Familiar faces such as Inter's target man Giampaolo Pazzini and Genoa's Alberto Gilardino were left out on the back of poor seasons.
And while Prandelli can rely on Juventus to furnish the team with seven players, the Serie A champions cannot provide a sure-fire goalscorer.
Top marksman Alessandro Matri lost his place at club level to Fabio Quagliarella and Marco Borriello, neither of whom offer reliability however. It was on that basis that Prandelli overlooked all of them.
Aside from the selection of teenage creative midfielder Marco Verratti, plucked from Serie B side Pescara, it was the inclusion of Siena's rangy uncapped centre-forward Mattia Destro that got people talking most.
He was welcomed into the fold after scoring 12 goals in Serie A, a feat no Italian striker aged 21 or under has achieved since Roberto Bettega in 1971.
Joining him are two players once prematurely hyped as the next Alessandro del Piero and Pippo Inzaghi - Parma's pocket-sized Sebastian Giovinco, deservingly picked after a 15-goal season, and Roma's Fabio Borini.
So, back to Panini and the forwards they rightly made stickers for under the assumption they would be in the squad.
One was Udinese veteran Antonio di Natale, leading scorer in Serie A in 2010 and 2011, and a player Prandelli had formerly resisted the temptation to call up. At 34, he represents the past more than the future. But even so, Prandelli has accepted he is the man for the present.
The other, of course, is Manchester City's Mario Balotelli.
Left out of Italy's recent friendly against the US in response to his domestic ban for violent conduct after he stamped on Tottenham midfielder Scott Parker, Balotelli further incurred Prandelli's displeasure by not calling to explain himself.

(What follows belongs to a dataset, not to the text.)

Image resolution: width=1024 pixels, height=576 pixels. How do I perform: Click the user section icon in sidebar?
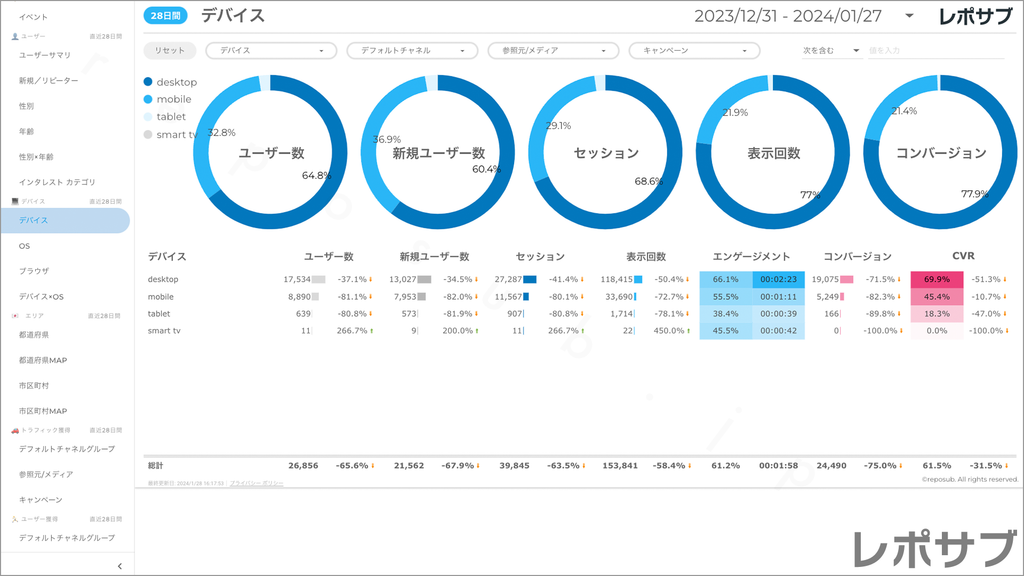(15, 36)
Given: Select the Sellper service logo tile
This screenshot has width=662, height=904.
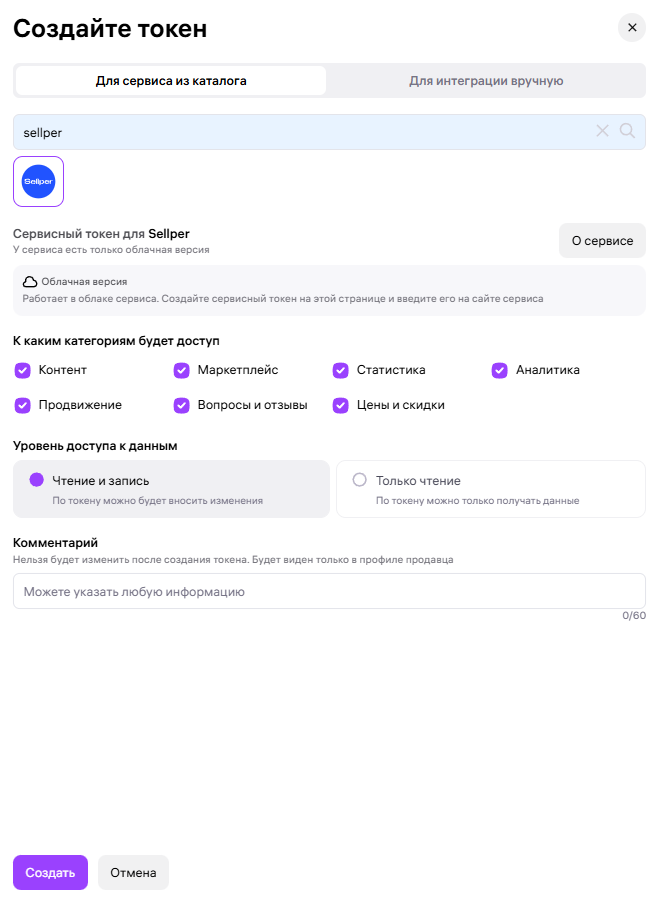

"Call him, Mario," wrote Luigi Garlando in La Gazzetta dello Sport. "Call for the love of God. Telephone Prandelli and swear that you'll be good."
Balotelli did so and showed he learned his lesson by expressing contrition again when he was sent off against Arsenal in April.
Whether he can be depended on at Euro 2012 remains to be seen. Still, there is a sense that, although untried and potentially pyrotechnic, an attack comprising Cassano behind Balotelli and Di Natale, might give Italy a chance.
Italy deserve consideration as dark horses. Despite having booked their place in Poland and Ukraine with the best defence in qualifying, this is not the counter-attacking, opportunistic Italy of old.
Under Prandelli, they seek to impose themselves through attractive, possession-oriented football based around a Pirlo-inspired midfield with 'piedi buoni' (good feet).
Italy have held Germany to a draw and beaten Spain in the past 18 months and, while they might not win Euro 2012, they are likely to be a pleasant surprise.